おおいた演劇の会 会長 清末 典子


この、「蝉 なきやまず」は、芸術会館で夏に行われる『高校生のためのワークショップ』に向けて、創った作品です。
毎年、夏になれば、全国で戦争について語られます。広島、長崎の原爆、東京大空襲、沖縄・・・それは、とてもとても、大切なことです。でも、これらの都市のことを取り上げられることは多くても、私達の故郷、この「大分」で大空襲があったことを知る若者は、いったいどれくらいいるのでしょうか。いえ、いったい、どれだけ語られてきたのでしょうか。

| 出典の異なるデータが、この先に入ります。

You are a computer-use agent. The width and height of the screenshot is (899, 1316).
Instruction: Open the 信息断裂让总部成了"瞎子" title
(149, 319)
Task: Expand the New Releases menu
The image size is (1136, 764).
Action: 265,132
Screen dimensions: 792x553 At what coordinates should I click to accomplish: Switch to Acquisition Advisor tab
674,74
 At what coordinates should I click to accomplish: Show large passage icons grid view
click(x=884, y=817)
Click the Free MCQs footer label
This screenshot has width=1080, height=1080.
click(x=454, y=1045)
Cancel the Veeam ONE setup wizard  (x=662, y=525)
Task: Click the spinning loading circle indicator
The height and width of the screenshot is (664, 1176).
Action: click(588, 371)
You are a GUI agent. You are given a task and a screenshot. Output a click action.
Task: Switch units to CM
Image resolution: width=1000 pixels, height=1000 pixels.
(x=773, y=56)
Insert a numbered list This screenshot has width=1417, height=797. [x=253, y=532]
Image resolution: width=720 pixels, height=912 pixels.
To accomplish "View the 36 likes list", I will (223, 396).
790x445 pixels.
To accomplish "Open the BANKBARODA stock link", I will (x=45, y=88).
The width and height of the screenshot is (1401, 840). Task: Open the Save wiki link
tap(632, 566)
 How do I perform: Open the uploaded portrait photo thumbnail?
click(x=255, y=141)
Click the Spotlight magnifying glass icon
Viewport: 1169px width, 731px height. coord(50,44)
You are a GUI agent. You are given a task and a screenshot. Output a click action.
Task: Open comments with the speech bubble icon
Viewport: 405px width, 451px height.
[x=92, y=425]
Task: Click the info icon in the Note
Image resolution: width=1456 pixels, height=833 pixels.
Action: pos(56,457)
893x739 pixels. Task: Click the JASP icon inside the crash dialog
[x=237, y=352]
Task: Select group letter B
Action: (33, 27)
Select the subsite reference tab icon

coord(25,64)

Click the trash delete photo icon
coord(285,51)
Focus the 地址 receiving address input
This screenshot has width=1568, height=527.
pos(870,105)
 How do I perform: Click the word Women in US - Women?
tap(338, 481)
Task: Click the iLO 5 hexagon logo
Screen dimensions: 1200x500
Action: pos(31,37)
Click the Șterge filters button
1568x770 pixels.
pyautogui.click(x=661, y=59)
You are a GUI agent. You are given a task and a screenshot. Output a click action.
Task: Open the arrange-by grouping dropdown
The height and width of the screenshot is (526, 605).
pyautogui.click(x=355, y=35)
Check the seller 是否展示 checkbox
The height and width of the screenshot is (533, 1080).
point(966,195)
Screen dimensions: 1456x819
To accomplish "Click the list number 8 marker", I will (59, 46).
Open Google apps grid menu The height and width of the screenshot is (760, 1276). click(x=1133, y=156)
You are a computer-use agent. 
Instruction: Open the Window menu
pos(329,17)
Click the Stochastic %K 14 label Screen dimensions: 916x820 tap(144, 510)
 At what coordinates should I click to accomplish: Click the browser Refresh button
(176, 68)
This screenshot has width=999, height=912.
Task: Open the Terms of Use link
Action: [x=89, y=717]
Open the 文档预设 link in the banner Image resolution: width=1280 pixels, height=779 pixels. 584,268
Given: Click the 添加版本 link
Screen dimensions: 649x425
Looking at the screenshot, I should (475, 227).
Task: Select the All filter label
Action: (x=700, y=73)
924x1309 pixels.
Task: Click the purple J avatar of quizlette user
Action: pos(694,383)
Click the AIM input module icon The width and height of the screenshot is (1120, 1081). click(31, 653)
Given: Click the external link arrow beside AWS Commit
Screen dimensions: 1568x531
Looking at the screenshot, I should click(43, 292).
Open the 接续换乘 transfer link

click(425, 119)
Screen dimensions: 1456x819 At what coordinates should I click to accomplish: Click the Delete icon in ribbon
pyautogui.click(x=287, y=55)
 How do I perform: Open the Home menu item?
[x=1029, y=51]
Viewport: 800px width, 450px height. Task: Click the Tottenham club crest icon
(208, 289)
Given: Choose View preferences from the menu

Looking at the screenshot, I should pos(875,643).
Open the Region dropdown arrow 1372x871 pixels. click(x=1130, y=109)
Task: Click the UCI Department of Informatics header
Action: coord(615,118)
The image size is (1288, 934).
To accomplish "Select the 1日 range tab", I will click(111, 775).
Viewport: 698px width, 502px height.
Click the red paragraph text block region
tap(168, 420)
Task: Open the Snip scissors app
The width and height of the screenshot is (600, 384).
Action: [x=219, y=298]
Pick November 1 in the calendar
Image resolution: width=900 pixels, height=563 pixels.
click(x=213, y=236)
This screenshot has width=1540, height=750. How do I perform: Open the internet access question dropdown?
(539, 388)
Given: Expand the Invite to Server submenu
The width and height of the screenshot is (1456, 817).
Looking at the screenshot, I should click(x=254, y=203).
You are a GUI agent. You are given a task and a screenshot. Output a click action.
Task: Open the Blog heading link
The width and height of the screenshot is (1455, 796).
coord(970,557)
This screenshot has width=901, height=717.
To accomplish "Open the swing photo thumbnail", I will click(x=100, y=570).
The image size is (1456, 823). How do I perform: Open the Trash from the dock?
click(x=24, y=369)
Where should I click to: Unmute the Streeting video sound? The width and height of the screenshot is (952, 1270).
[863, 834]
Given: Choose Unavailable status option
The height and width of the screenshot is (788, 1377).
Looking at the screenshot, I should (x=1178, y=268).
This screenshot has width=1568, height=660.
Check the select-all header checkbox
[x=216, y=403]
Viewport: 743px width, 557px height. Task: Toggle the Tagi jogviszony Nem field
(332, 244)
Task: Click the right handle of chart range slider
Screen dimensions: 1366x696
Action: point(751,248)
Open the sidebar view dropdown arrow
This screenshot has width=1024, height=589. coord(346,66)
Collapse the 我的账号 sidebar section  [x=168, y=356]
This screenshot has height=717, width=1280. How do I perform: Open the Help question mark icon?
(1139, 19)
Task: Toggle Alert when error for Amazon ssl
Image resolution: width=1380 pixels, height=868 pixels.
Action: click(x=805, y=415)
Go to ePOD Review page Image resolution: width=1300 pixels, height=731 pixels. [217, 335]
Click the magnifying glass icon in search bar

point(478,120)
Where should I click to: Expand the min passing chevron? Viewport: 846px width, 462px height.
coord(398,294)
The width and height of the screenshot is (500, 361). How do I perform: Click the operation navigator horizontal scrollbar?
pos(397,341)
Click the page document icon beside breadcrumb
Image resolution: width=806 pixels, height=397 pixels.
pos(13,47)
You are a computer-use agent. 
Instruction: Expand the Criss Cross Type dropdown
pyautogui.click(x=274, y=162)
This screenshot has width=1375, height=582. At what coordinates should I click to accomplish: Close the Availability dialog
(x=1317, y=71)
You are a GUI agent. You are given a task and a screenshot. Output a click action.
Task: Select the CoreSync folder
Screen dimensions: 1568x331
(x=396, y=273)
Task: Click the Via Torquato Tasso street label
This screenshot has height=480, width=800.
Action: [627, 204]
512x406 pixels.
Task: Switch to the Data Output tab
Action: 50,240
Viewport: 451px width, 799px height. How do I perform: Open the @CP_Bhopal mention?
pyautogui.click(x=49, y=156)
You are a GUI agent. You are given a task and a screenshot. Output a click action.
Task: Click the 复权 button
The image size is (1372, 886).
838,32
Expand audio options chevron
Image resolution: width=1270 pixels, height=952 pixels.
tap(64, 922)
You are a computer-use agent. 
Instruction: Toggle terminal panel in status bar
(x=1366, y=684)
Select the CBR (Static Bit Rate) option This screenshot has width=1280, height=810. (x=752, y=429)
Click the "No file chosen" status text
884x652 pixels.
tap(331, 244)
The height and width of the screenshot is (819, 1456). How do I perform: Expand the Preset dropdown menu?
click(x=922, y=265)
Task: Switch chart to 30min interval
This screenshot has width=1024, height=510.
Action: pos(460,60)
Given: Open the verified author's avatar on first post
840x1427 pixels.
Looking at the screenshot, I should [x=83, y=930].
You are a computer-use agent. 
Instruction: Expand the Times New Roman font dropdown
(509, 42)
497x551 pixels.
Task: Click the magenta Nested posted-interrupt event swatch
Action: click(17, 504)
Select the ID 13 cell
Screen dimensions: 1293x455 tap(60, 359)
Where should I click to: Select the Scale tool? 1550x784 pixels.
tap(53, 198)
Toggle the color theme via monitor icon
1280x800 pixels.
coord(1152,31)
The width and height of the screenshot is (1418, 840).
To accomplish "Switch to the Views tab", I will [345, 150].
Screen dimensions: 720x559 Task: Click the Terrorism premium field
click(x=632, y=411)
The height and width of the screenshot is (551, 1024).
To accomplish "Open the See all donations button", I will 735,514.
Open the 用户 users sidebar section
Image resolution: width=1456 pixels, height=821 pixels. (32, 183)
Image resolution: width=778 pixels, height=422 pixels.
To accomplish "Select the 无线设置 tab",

私達が日々笑い、泣き、生活しているこの地に、昭和20年、同じように生きていた人々の上に焼夷弾の雨が降り、たくさんの人々の命はまるで紙くずのように燃え上がり、大分の町は焦土と化して、大分駅のホームから別府湾が望めたといいます。
 そんな人たちの思いの上に、今の私達があるということを、私たちは忘れてはいけない。そして、知らなければいけないと思うのです。
 夏の熱い盛り、あたり一面に響き渡る蝉の鳴き声・・・それだけは、今も昔も変わらないはず・・・蝉はなにを思い、鳴いているのか・・・いや、泣いているのか。そんなことを考えながら、この題名を考えました。
 このような作品は、一度限りでなく、続けてこそ意義があるものだと思っています。そこで、リーディングという手法で表現するように考えました。